In Somalia, al Shabaab claimed credit for a suicide car bomb attack in Mogadishu that killed at least two police officers. Reuters tells us that the car bomb exploded just outside of Mogadishu’s traffic police headquarters and wounded three other police officers.
Twitter has barred intelligence agencies from utilizing Dataminr, a tool used to filter the social media platform’s postings. According to the Wall Street Journal, “the move, which hasn’t been publicly announced, was confirmed by a senior U.S. intelligence official and other people familiar with the matter. The service - which sends out alerts of unfolding terror attacks, political unrest, and other potentially important events - isn’t directly provided by Twitter, but instead by Dataminr Inc., a private company that mines public Twitter feeds for clients.” The barring represents that latest tension point between Silicon Valley and the federal government over privacy and security.
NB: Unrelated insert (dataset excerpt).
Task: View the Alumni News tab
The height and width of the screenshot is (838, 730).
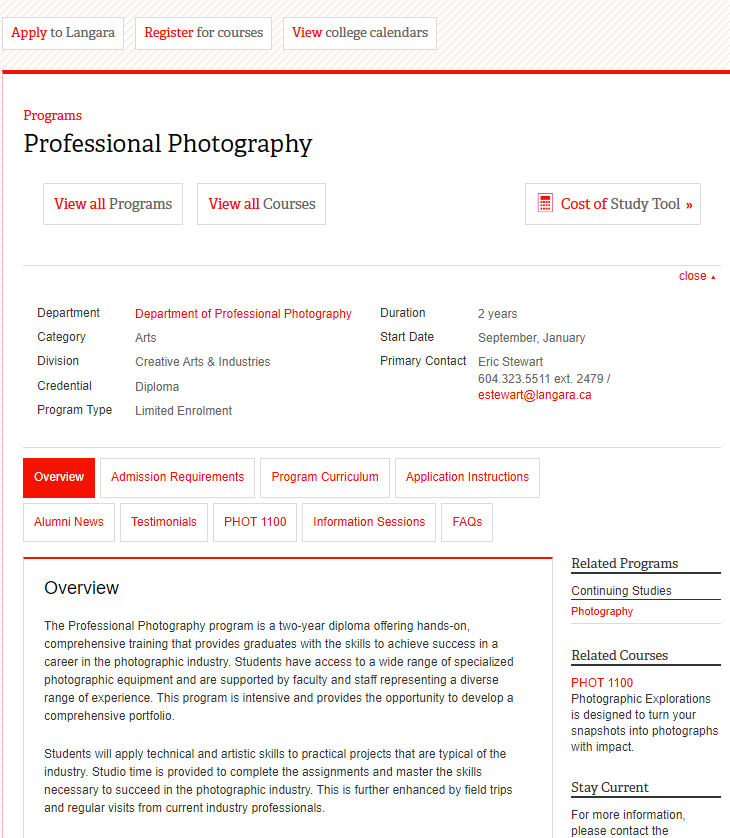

Senator Mike Rounds (R-SD) will introduce the Cyber Act of War Act of 2016 today, which will require the administration to adequately define what would constitute an act of war in cyberspace. In his piece in the Wall Street Journal, Senator Rounds writes, “America needs a clear and concise definition of when an attack in cyberspace constitutes an act of war.” You can read his full argument in the Journal here.
Parting Shot: The Washington Post’s Andrew Roth received a three-day press tour to travel with the Russian army in Syria. He went, despite a threat that it will be his last trip if he wrote poorly about Russia’s military, and shared his story of the 56 hours he spent with them. Check his piece out here.
ICYMI: This Weekend, on Lawfare
Alex McQuade shared The Week That Was, rounding up all of Lawfare’s content from last week.
Cody Poplin released the latest Lawfare Podcast featuring Juliette Kayyem on her new book Security Mom.
John Bellinger commented on the proposed legislation to micromanage the National Security Council and indicated that it raises constitutional and political concerns.
Paul Rosenzweig told us that the Intelligence Community thinks Harvard is wrong about encryption.
In Sunday’s Foreign Policy Essay, Carol Saivetz analyzed Russia’s pullout from Syria and pointed out that Moscow is more involved in Syria than it likes to admit.